The death of my paper lab book?

Nature recently had a feature on the “paperless” lab which mostly focused on electronic laboratory notebooks (ELNs). As a computer nerd, I’ve been thinking about using one for a while.

ELNs have lots of advantages over paper notebooks. They’re searchable, easily backed up and can automatically incorporate data from instruments—no more cutting and pasting. Businesses like them as it’s easier to find out what an ex-employee did in an ELN than in loads of paper notebooks.

I’ve always used the my department’s standard synthetic chemistry lab book which has a risk assessment and reaction scheme on every left page and lines on every right. It works quite well. I number every reaction TWP001, TWP002 etc and samples are labelled TWP001-A, TWP001-B, etc. Spectra follow a similar convention, e.g. TWP001-A_em_spec.txt or TWP001-A_abs_spec.txt, and all data and code used for data analysis is kept in a folder called TWP001_brief_description.[^git]

But there are a few things that I really hate about paper lab books. Going back through my notes when writing up work is a real chore, especially with seemingly never ending notes along the lines of “same as TWP050 except…”. Reaction TWP050 says: “same as TWP049 except…”. With an ELN you can just copy and paste.

The inherent linearity of a paper lab book is a pain. Entries are in chronological order and reactions are performed sequentially, one at a time, but I usually work on two or three reactions at a time. Leaving blank pages looks sloppy, but cramming notes into small gaps is messy.

The biggest problem is that paper notebooks have become incomplete records of research in the modern laboratory. A lab book should be a complete record of your thoughts, observations, measurements and results. However with modern lab instrumentation it’s impractical or impossible to include all the data by printing, cutting and sticking it in. For example, a search on my computer (not a look in my lab book) reveals 510 UV-vis absorption, fluorescence and excitation spectra recorded since August 2010. There’s no way I could print that out (and even if I did, the data is useless in that format). Furthermore, a paper lab book can’t capture any of the data analysis on the computer. My MATLAB (and now Python) code is riddled with comments. With paper lab books, this information is highly fragmented.

Considering these problems I’ve been looking at electronic alternatives for some time, but what I’ve disliked about them boils down to two things: inflexibility and how they handle data. They seem to try to fit everything into a particular template or form. With a paper lab book, I can write and draw whatever I want, which is important to me as I’m not a “normal” synthetic chemist—I with flow reactors and I’m more interested in my residence time than yield.

I want to be able to access my plain text data files as plain text files and not have them converted into horrible proprietary binary formats subject to the whims of the ELN vendor. Think of the hassle caused when Microsoft switched from .doc to .docx—I don’t want this happening with my data. Plain text files from 30 years ago can still be read today and will be readable for longer than I’ll be alive.
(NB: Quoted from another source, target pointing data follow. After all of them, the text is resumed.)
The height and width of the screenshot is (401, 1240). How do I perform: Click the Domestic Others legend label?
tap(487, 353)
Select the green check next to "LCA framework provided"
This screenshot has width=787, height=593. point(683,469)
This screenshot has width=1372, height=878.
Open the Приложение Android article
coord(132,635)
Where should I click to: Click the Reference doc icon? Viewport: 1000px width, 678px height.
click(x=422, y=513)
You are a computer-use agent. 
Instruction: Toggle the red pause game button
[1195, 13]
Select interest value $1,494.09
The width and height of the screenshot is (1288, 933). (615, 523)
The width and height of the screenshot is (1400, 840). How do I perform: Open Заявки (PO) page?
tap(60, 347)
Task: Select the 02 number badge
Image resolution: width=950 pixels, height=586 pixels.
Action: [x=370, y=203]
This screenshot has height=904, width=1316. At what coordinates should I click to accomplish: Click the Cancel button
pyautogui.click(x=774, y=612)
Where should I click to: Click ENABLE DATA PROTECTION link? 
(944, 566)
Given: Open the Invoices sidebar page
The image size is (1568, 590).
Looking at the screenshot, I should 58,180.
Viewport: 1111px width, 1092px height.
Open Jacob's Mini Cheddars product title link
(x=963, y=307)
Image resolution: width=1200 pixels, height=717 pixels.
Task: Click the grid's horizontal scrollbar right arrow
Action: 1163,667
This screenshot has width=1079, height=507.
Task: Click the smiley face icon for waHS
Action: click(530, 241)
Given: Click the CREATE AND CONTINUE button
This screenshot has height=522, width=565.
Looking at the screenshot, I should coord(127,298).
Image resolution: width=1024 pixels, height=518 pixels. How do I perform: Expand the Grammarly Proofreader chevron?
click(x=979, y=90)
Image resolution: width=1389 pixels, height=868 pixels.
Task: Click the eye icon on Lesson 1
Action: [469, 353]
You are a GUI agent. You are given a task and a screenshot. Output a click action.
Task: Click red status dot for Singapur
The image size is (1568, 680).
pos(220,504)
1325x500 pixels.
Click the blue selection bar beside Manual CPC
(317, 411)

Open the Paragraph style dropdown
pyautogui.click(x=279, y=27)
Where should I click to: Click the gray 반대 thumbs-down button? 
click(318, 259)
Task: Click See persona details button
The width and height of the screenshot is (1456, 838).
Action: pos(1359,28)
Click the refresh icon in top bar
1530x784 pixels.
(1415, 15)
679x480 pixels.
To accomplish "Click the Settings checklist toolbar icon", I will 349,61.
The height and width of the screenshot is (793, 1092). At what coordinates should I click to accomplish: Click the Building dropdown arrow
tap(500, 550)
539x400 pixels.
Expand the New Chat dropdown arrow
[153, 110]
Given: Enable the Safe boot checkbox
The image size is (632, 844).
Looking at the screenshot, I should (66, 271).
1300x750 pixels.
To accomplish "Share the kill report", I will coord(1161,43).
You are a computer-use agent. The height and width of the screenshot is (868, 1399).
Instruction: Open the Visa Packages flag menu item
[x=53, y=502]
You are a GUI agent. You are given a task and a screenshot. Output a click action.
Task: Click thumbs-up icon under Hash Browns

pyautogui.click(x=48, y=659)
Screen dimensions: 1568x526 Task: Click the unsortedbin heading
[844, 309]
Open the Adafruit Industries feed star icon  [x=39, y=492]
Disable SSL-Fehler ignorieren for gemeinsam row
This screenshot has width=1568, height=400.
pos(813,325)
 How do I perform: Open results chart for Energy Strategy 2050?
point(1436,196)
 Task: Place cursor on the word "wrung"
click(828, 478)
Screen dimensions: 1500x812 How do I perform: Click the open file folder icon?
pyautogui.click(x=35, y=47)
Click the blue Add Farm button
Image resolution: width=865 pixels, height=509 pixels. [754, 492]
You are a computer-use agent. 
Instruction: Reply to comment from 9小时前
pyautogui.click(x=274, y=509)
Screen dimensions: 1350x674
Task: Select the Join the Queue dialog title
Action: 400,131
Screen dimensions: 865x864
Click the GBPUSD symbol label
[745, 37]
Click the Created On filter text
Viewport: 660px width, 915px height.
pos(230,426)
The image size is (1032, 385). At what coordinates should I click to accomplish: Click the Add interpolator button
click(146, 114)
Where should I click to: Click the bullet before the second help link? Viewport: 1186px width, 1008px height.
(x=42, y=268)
It also worries me that a web based ELN could disappear and leave me with a load of horribly formatted files to wade through.

Researching online I found advocates of open notebook science—the (left field) practice of making your entire lab book and data available online as it is recorded—using blogs and wikis as ELNs. Cameron Neylon’s blog-like open lab book used the University of Southampton’s free LabTrove software. Lab book entries are like blog posts, with attachements for data, and you can organise posts using tags, e.g. “NMR” or categories, perhaps to organise posts related to a single reaction. Jean-Claude Bradley’s group notebook, called the UsefulChem Project used a wiki. I really like Bradley’s wiki and there are lots of nice examples if you click about on the list of reactions. His group upload and link to spectra and photographs—a complete research record.

I did a bit more research into using a wiki for an ELN and they seem to be the perfect match. They’re flexible in terms of organising data however I want and pages are versioned so you can see what was written when. There are loads of different wiki applications available, so I narrowed the possibilities down with the following criteria:

  • active development
  • proven large scale deployment for stability and reliability
  • open source and free
  • page access control
  • supports attachments
  • self-hosted because I don’t trust anyone
  • written in a nice programming language
  • stores data nicely, i.e. not binary formats

This boiled down to MediaWiki (runs Wikipedia), FosWiki (used for loads of corporate intranets) and MoinMoin (large scale deployments are the Apache Software Foundation, Python and Ubuntu wikis).

MediaWiki doesn’t handle attachments very well for ELNs since attachments are available globally, i.e. across the whole wiki at the top level rather being linked to individual pages. The latter makes more sense to me as spectra or photos (the attachment) are related to the experiment (the page) rather than the whole notebook (the wiki). MediaWiki is designed for open content, so it doesn’t do access control without dodgy extensions. It’s also written in PHP, which I have no intension of learning. So that’s MediaWiki struck off.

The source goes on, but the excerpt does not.